DATA TO USE -
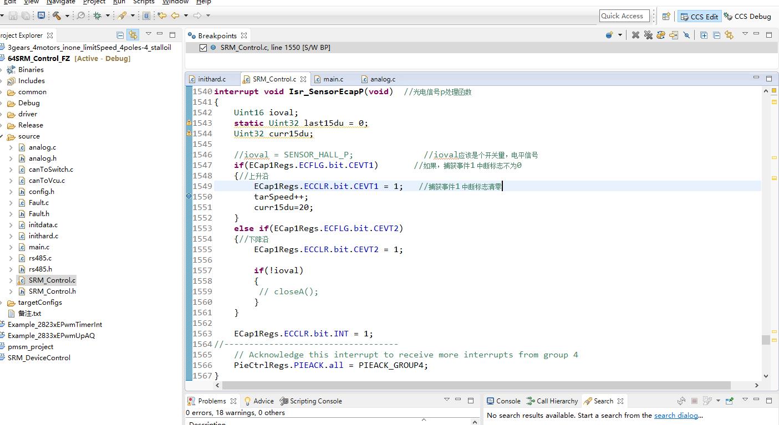This screenshot has height=425, width=779.
Task: Open the search dialog link
Action: [676, 415]
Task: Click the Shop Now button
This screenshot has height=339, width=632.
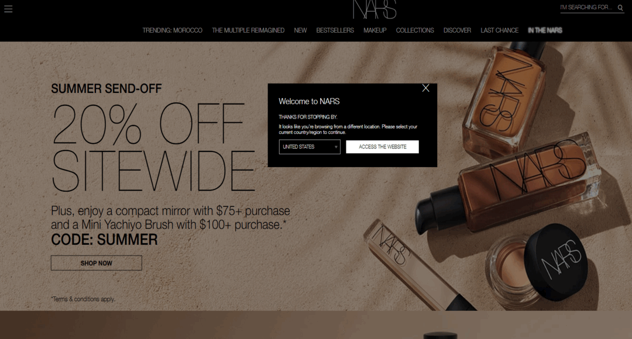Action: (97, 263)
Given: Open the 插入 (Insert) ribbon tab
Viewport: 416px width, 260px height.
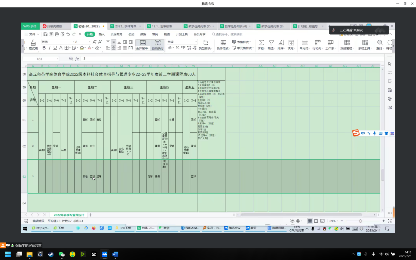Looking at the screenshot, I should click(x=102, y=34).
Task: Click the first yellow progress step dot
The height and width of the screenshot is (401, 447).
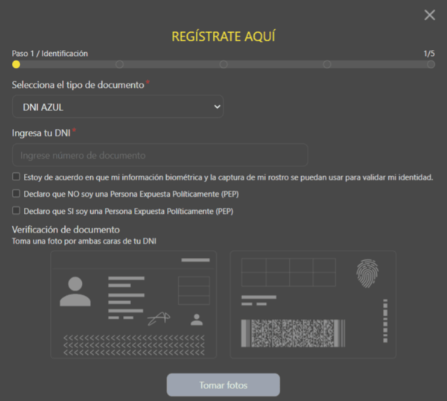Action: tap(16, 65)
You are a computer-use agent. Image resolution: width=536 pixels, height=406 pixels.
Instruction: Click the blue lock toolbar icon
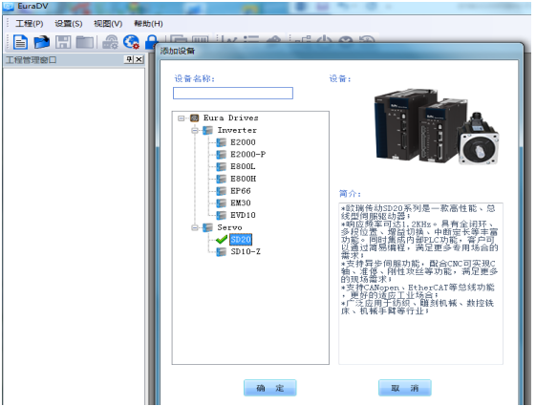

WHAT TO WORK ON -
Once you find the line containing "Task: Click the Shop Now button", transcribe it and each line after it to the end of the records exactly, and leave out the pictures.

RESPONSE TO THIS EXERCISE -
Task: Click the Shop Now button
This screenshot has height=339, width=632.
Action: (97, 263)
Given: Open the 插入 (Insert) ribbon tab
Viewport: 416px width, 260px height.
Looking at the screenshot, I should click(x=102, y=34).
Task: Click the first yellow progress step dot
The height and width of the screenshot is (401, 447).
Action: tap(16, 65)
You are a computer-use agent. Image resolution: width=536 pixels, height=406 pixels.
Instruction: Click the blue lock toolbar icon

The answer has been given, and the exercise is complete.